Claudette bit her tongue nearly through as the dragon’s jaws closed completely over Maudeon, the front teeth scraping the sand beneath her boots. As the giant head swung up and back to better slide her prey down her gullet, Claudette stood up and shrieked as shrilly as she could. The cry came out high but throaty, as blood from her tongue ran back in her mouth. The dragoness, startled, swallowed and turned stare in Claudette’s direction. She had not been able to smell Claudette over the strong scent of Maudeon.
“Oh, oh, oh,” Claudette sobbed, “You have eaten my mother!”
“Bah!” The dragon lashed her tail. “Why is this place suddenly infested with humans?”
“My mother,” Claudette cried, throwing herself on her face on the sand. “You have eaten my mother!”
The huge head lowered back to the water, ignoring her. Claudette cried and rolled on the beach. “I am an orphan! Where will I go?” She sobbed and cried as loudly as possible, until finally the dragoness hissed at her.
Claudette let her moans diminish into whimpers.
“So you are an orphan, the whole desert does not need to know. If you tire of life, merely remain here another night. I am not hungry now, but I will find you tomorrow morning.” The dragoness stretched her wingless shoulders and walked away from the pond, into the night air, her tail twitching behind her in the sand.
So the first steps were taken. Claudette wiped her eyes of the real tears she had been shedding, and shimmied back up the tree, taking up everything her mother had left behind. She made sure the packs were secure, and then armed herself with a bow & arrow, knife, and several rabbit-sized traps. She bound leather chaps around her legs to protect them from unseen brambles and rocks and put her archer’s gloves on to keep her fingers safe.
The sounds of the dragoness died away in the distance. Hopefully she would head for her hoard, and not out for another snack. The slime on Maudeon’s cape should dull her appetite for the next couple of days, and give Claudette a chance to scout around for game without being hunted herself. This dragoness would not tolerate anyone else near her hoard except her mate; and he was dead.
Dropping lightly from the tree, Claudette took careful notice of the stars and moon, remembering the night navigation lessons her mother had given her on the way out. More of a review, really, since Claudette had always paid attention to the sky. It was a life skill in her family. She set several traps around the foot of the tree, in the bushes, and at points around the pond where animals were likely to head for drinking.

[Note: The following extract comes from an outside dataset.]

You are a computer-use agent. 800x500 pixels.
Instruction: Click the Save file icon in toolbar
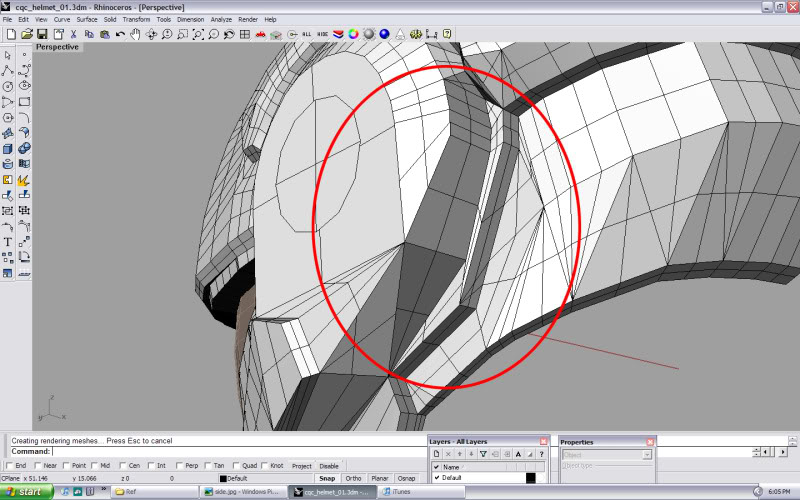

They were simple cord and branch traps, not big enough to hold much more than a small rodent. She tried to disturb the ground as little as possible. She might not have much luck right here in her own backyard, but it was worth a try.

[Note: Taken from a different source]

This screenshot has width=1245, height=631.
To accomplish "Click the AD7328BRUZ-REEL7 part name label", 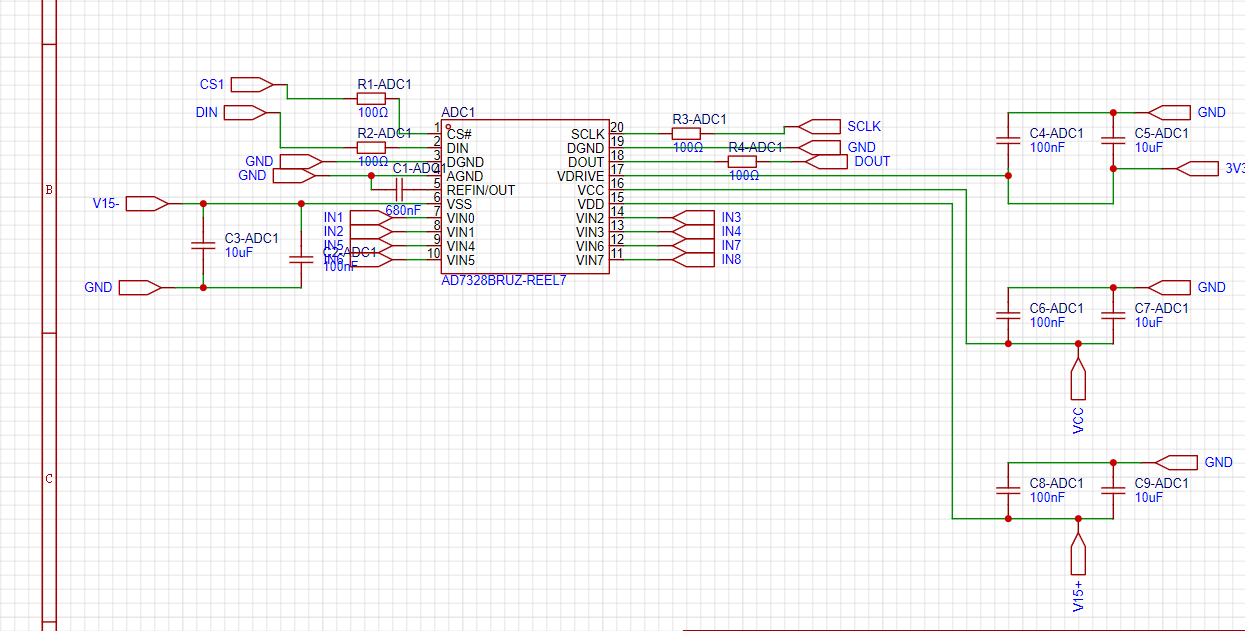I will pyautogui.click(x=504, y=281).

The small, goatish desert deer of Kunnaria had left little cloven hoofprints at the pond within the last day or so. They would not stay the night in the oasis for fear of predators, but they would be grazing on the wiry bushes and lichens out among the boulders and sand. Claudette nocked an arrow loosely into her bow, and stepped out in a likely direction. If she caught something, she could have an actual cooked meal for the first time in weeks.
Claudette put her mother firmly out of her mind. She had a job to do now, and no room for mistakes.